• PROMPT: Only lines containing "Affiliate" are wanted from the data below. Copy those lines.

= Beginning of Section =

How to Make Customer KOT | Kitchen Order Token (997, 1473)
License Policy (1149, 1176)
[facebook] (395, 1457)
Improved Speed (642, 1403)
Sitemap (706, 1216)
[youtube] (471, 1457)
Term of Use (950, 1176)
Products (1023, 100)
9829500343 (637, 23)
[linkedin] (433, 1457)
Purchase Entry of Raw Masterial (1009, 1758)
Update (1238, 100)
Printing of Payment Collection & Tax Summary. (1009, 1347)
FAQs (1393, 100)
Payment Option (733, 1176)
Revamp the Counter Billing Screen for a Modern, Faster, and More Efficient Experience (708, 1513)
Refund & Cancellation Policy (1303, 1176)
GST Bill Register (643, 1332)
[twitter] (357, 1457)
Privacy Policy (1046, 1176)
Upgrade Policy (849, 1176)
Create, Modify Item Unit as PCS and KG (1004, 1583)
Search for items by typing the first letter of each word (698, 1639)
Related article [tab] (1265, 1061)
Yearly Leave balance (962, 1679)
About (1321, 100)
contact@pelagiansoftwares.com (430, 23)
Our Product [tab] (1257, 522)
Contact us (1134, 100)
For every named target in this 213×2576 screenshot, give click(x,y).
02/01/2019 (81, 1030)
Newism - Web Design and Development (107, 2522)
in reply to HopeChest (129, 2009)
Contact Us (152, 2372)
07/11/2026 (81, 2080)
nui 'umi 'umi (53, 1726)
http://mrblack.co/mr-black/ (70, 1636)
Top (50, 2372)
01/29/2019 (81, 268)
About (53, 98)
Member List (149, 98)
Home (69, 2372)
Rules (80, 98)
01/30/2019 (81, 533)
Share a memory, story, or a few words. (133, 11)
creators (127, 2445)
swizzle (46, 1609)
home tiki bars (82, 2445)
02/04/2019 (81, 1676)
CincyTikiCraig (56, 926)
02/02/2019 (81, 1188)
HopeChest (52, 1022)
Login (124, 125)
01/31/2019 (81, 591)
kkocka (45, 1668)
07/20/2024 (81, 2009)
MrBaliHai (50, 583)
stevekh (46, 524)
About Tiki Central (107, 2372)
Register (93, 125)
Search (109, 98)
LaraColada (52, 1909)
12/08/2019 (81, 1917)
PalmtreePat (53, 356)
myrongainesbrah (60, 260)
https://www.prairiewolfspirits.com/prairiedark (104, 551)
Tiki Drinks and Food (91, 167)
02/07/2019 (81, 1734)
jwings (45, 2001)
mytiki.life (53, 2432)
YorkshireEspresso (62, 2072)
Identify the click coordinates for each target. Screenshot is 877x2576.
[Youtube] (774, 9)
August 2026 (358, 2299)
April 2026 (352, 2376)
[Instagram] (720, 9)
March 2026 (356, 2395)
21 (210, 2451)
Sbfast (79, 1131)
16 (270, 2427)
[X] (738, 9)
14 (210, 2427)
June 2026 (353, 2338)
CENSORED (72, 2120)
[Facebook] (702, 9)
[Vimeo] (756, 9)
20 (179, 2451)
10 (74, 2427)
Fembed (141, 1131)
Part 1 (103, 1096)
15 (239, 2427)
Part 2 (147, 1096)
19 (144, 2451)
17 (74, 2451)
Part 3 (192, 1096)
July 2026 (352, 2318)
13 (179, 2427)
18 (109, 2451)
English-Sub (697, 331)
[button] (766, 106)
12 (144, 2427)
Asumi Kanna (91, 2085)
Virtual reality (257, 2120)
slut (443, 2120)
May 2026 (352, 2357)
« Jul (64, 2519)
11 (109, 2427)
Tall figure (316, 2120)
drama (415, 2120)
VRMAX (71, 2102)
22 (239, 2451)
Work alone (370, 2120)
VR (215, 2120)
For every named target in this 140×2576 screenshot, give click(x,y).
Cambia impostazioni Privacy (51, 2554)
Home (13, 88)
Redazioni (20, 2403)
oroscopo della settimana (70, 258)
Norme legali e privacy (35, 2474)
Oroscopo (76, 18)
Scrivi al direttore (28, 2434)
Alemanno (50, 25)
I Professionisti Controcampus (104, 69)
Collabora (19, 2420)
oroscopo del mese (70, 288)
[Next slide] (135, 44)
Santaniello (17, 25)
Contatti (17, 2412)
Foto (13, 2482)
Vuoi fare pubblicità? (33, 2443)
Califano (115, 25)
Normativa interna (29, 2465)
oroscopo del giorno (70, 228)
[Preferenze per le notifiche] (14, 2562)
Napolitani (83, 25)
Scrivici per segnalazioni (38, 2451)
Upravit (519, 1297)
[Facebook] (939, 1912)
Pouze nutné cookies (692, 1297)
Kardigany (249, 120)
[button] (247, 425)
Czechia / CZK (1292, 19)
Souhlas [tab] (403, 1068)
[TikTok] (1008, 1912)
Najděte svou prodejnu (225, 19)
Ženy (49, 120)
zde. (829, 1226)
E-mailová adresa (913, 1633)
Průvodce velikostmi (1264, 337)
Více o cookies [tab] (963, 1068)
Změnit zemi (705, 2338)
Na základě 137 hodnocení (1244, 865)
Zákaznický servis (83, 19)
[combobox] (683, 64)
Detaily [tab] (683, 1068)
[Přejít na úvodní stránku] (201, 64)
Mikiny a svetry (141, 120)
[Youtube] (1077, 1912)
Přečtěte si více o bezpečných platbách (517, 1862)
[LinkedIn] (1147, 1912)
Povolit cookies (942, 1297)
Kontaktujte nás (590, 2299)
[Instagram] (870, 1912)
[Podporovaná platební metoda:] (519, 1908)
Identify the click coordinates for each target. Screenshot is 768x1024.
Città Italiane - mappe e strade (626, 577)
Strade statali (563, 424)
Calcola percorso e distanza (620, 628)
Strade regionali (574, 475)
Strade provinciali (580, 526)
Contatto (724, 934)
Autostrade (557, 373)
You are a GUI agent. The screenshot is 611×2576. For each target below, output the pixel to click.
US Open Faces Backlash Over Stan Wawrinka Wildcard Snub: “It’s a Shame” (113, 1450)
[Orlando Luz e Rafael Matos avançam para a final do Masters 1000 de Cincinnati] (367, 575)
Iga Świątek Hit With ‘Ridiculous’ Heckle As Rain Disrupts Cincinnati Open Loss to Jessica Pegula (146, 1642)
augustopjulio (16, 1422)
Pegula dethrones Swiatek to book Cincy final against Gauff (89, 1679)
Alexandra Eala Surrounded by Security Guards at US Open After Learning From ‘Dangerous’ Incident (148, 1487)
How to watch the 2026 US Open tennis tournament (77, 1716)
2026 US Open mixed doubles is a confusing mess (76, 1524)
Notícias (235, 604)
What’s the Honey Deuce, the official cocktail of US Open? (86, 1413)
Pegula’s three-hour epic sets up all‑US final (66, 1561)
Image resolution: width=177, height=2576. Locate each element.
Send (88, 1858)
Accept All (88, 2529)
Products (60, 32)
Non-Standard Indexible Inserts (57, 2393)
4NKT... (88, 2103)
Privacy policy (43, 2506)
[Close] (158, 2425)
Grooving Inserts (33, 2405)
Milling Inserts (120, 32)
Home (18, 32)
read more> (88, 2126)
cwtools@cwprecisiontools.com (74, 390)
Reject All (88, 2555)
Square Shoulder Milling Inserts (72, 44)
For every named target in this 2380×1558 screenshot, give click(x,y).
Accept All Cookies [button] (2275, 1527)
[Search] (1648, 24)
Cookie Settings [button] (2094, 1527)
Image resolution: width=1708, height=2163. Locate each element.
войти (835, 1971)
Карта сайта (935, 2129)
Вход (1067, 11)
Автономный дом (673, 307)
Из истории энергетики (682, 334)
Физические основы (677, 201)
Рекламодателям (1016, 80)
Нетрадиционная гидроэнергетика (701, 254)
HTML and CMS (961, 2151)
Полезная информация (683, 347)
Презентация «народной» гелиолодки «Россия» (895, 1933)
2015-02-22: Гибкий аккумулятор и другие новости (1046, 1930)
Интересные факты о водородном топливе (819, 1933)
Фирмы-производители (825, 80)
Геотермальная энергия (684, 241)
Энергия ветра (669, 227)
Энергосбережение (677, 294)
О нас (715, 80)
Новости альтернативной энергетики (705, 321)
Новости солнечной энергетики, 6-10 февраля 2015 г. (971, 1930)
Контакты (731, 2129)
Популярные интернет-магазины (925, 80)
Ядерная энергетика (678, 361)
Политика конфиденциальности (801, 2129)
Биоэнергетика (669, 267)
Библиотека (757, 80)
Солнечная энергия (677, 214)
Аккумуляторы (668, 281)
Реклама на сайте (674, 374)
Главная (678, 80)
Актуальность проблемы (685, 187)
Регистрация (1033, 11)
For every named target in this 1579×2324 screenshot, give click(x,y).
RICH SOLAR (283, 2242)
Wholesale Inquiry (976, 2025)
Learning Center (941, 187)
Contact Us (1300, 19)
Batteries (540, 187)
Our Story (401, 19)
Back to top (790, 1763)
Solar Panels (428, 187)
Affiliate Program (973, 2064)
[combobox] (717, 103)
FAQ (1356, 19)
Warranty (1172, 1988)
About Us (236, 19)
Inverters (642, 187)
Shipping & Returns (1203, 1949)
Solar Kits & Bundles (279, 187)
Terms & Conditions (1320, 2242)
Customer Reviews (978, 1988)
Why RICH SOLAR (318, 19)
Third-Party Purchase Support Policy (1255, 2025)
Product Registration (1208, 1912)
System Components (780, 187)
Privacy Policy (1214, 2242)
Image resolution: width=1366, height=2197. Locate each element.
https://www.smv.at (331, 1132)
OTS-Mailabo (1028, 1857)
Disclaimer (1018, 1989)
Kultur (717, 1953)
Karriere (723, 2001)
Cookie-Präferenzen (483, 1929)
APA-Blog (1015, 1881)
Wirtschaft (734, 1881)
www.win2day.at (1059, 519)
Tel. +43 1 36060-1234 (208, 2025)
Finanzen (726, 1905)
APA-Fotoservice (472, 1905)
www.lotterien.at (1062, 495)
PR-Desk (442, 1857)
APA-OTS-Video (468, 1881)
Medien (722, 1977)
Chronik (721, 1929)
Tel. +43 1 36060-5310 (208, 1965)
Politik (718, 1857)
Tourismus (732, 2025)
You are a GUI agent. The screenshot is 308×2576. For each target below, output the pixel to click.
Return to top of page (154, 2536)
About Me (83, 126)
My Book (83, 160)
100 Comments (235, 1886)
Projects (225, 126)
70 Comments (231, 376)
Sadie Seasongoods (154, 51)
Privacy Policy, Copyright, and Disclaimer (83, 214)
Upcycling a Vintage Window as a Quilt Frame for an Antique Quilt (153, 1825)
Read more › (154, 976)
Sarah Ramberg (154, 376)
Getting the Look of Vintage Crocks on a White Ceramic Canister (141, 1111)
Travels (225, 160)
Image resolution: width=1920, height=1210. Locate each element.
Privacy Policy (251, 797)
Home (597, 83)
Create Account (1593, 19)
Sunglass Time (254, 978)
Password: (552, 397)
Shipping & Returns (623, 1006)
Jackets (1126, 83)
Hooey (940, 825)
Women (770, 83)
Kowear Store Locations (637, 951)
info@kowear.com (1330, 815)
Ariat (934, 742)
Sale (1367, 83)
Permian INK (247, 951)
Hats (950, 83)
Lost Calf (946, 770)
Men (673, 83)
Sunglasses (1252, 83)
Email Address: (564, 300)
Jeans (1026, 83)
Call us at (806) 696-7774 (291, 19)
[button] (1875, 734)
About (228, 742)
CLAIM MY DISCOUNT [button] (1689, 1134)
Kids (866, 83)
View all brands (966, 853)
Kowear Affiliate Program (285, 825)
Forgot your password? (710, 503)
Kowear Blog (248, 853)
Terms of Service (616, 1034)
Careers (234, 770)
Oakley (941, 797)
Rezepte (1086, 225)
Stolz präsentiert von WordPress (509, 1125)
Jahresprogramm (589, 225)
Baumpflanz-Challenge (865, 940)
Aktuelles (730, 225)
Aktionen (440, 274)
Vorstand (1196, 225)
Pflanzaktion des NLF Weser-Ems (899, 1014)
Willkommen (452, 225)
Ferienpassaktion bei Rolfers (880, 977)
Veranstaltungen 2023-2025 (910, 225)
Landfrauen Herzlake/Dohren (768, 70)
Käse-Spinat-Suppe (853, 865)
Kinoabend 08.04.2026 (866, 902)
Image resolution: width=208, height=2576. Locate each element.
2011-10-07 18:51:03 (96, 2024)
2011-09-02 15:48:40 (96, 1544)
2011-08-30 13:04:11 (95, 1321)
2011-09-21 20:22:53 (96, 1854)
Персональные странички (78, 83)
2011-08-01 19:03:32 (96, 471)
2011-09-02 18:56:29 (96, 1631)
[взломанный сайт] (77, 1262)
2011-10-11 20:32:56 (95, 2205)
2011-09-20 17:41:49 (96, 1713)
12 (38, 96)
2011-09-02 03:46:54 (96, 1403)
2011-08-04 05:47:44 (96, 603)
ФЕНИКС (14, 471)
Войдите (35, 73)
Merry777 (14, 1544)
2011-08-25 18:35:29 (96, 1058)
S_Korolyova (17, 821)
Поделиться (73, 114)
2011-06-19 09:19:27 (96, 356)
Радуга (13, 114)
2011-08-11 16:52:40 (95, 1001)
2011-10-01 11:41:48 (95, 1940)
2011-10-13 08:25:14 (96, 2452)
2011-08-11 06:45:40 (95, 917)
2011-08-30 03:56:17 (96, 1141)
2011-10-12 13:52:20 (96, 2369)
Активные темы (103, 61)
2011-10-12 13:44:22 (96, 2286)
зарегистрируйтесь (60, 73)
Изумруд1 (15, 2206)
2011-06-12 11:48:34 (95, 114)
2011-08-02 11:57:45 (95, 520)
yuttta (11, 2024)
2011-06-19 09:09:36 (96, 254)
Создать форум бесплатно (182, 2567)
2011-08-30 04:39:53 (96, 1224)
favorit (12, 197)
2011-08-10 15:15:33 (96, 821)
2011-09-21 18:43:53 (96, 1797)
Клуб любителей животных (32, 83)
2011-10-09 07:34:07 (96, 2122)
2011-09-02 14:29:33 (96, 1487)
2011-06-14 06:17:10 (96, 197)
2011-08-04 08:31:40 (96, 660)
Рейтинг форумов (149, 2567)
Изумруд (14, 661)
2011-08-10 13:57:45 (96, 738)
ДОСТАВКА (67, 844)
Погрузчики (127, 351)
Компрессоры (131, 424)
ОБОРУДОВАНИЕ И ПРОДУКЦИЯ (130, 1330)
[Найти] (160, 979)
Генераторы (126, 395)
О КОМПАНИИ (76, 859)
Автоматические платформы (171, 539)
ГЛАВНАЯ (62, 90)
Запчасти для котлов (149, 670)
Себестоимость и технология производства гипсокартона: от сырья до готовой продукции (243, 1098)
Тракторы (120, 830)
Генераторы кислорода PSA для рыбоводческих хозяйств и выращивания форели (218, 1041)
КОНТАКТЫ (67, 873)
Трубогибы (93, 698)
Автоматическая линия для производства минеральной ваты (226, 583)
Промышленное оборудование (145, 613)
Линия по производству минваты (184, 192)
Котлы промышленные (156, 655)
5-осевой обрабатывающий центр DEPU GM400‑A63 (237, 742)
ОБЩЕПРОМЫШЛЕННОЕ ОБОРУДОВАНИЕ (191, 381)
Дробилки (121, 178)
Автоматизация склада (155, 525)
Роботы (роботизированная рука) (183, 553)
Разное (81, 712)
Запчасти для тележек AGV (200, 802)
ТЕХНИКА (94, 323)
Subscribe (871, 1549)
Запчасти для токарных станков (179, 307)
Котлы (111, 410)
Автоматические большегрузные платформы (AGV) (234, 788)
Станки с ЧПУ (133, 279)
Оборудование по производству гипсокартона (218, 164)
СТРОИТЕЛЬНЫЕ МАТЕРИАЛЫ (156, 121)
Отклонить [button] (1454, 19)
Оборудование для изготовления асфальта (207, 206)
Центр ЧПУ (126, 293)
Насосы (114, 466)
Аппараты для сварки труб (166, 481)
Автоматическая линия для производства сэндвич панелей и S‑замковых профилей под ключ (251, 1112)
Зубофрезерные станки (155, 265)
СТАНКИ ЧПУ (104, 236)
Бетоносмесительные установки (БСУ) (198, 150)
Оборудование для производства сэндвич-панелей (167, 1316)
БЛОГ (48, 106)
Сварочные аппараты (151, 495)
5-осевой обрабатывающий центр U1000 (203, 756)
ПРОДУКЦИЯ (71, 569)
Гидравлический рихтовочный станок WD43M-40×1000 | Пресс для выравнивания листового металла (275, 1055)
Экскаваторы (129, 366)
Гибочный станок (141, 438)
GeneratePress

= End of Section =

• PROBLEM SOLUTION:
Affiliate Program (973, 2064)
Kowear Affiliate Program (285, 825)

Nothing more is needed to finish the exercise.